:: Texto de referencia ::
↓

Una Melilla, en definitiva, “abierta para los niños”, que podían ir sin problemas a cualquier sitio y que, eso sí, respetaban mucho a los mayores. Era la época en la que, si hacían algo malo, enseguida los amenazaban con contárselo a sus padres y ellos se echaban a “temblar”.

También recuerda Rafael a las personas que vendían pescado por la calle, cuando no existía el anisakis, o, por lo menos, no se le tenía el miedo de ahora. Por las calles, reitera, se jugaba mucho, sobre todo al fútbol, porque “el paso de los coches era algo extraordinario”, con lo cual podían disfrutar sin problemas en medio de la carretera.

También hacía mucho deporte y mucho excursionismo, especialmente cuando se podía pasar a Marruecos con el DNI. Pasaba mucho tiempo en invierno en los Pinares de Rostrogordo, donde se juntaba un montón de gente y donde los mayores montaban tirolinas para los niños. Eso sí, admite que “aquellos pinos sufrían”, porque la gente metía los vehículos hasta dentro. Los veranos eran en las playas, que Rafael considera “impresionantes” porque no sufren la saturación de algunos lugares en la península. Y, como todos los jóvenes, también pasó muchas horas en el parque, que era “un sitio fundamental” para ellos. Él calcula que ha estado más horas en el parque que en casa de sus padres, sobre todo en el parque Hernández y, en segundo lugar, en el parque Lobera. Allí se juntaban las pandillas de jóvenes con sus guitarras a cantar y podían pasarse seis horas “sentados en un banco, charlando y tonteando con la niña de turno”.

Todos iguales

En aquella época eran todos los ciudadanos iguales, anota. Incluso en el colegio de La Salle, donde él estudió, tuvo “compañeros de toda clase y condición y nadie se sentía discriminado”. Su impresión es que los “síndromes de ahora” se deben más al “aislamiento” que hay entre los jóvenes, porque antes no había móviles ni nada de eso y lo que hacían era simplemente hablar entre ellos.

Igualmente, hacía mucho deporte. Fútbol, baloncesto, balonmano, no importaba. Rafael cree que Melilla destaca porque hay tradición de mucho ejercicio que a él le parece que se debe a las antiguas instalaciones militares, donde se podía correr y hacer otro tipo de actividades a los que los civiles no tenían opción entonces.

↑

:: Datos proporcionados ::

↓

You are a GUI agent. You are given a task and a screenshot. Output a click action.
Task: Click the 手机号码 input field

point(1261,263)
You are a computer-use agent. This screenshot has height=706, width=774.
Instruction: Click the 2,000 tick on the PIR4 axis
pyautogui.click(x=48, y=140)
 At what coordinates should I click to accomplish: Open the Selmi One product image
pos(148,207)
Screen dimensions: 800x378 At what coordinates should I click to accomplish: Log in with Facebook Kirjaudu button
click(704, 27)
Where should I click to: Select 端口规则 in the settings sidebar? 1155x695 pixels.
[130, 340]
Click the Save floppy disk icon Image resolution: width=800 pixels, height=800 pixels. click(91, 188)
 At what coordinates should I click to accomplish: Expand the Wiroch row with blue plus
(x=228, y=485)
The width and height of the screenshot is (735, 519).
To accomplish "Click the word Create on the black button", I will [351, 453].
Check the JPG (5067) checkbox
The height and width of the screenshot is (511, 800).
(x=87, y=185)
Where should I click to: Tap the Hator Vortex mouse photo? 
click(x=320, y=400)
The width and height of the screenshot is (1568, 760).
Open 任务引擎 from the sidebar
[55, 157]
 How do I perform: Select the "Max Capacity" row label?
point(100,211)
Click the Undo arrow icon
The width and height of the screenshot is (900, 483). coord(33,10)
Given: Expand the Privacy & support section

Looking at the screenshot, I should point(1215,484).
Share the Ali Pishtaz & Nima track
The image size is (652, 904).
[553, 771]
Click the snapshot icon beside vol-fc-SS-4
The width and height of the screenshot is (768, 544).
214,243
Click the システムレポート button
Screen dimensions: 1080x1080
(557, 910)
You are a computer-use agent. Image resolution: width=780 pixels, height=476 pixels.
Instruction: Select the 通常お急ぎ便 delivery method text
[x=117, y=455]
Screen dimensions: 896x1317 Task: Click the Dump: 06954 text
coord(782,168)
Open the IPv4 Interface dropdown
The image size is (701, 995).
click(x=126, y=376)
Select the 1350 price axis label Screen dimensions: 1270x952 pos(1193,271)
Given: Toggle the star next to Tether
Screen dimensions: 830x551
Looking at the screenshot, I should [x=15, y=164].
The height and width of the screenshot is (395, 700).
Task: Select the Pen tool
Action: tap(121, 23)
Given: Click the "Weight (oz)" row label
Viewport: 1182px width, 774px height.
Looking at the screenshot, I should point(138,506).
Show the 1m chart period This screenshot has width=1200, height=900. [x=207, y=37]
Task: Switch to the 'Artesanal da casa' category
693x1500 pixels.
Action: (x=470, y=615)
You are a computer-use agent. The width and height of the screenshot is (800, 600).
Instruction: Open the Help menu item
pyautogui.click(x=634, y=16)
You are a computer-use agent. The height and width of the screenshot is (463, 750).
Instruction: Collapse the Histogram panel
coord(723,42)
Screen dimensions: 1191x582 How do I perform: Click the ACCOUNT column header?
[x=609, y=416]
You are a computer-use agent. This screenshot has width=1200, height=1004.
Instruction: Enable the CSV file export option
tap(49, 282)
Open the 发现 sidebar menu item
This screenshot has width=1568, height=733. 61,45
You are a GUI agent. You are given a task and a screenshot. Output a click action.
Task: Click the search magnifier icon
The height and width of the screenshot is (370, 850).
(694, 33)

↑

:: Tus tareas ::
• a. Según el texto sobre la infancia en Melilla, ¿en qué parque pasó Rafael más horas?
• b. Sigue escribiendo el texto sobre la infancia en Melilla a partir de su última frase.
Los datos proceden de otra fuente distinta del texto.

:: Respuestas del ejercicio ::
• a. En el parque Hernández.

• b.
Más adelante, se marchó a estudiar el Bachillerato a San Lorenzo de El Escorial, en Madrid, donde estuvo tres años. Al acabar, regresó a Melilla para ayudar a su padre en el negocio, porque empezó la modernización con los ordenadores y las personas mayores no entendían demasiado de procesos de datos. Estudió la carrera en la Escuela Universitaria de Empresariales. Cursó los dos primeros años enfrente de la Gota de Leche, en la calle Músico Granados, y el último año se cambió a lo que es ahora el Campus de la Universidad de Granada (UGR).

En 1990, se casó con "una mujer maravillosa" que todavía le "aguanta" y con la que tuvo “dos hijos increíbles que desgraciadamente no tienen su futuro en la ciudad”. Tiene tres hermanas, de las cuales sólo una sigue en Melilla. En cuanto a las otras dos, una vive en Málaga y la otra, en el Puerto de Santa María (Cádiz).

Lo que le gustaría a Rafael sería una mezcla entre las dos Melillas: la antigua y la actual. Hay cosas de aquella Melilla que añora y seguirá añorando “siempre”, porque llega un momento en que uno empieza más a echar de menos el pasado que a querer el futuro, pero también le ve virtudes a la ciudad tal como está hoy en día, sobre todo en lo referente al modelo urbanístico y al hecho de que ofrece una serie de posibilidades que antes no existían. En última instancia, si tiene que quedarse con una década, escoge la de los 80. “Ya no la quiero, es cierto, pero cuánto la quise”, dice el siguiente verso del vigésimo poema de amor de Pablo Neruda, el que precede a la canción desesperada.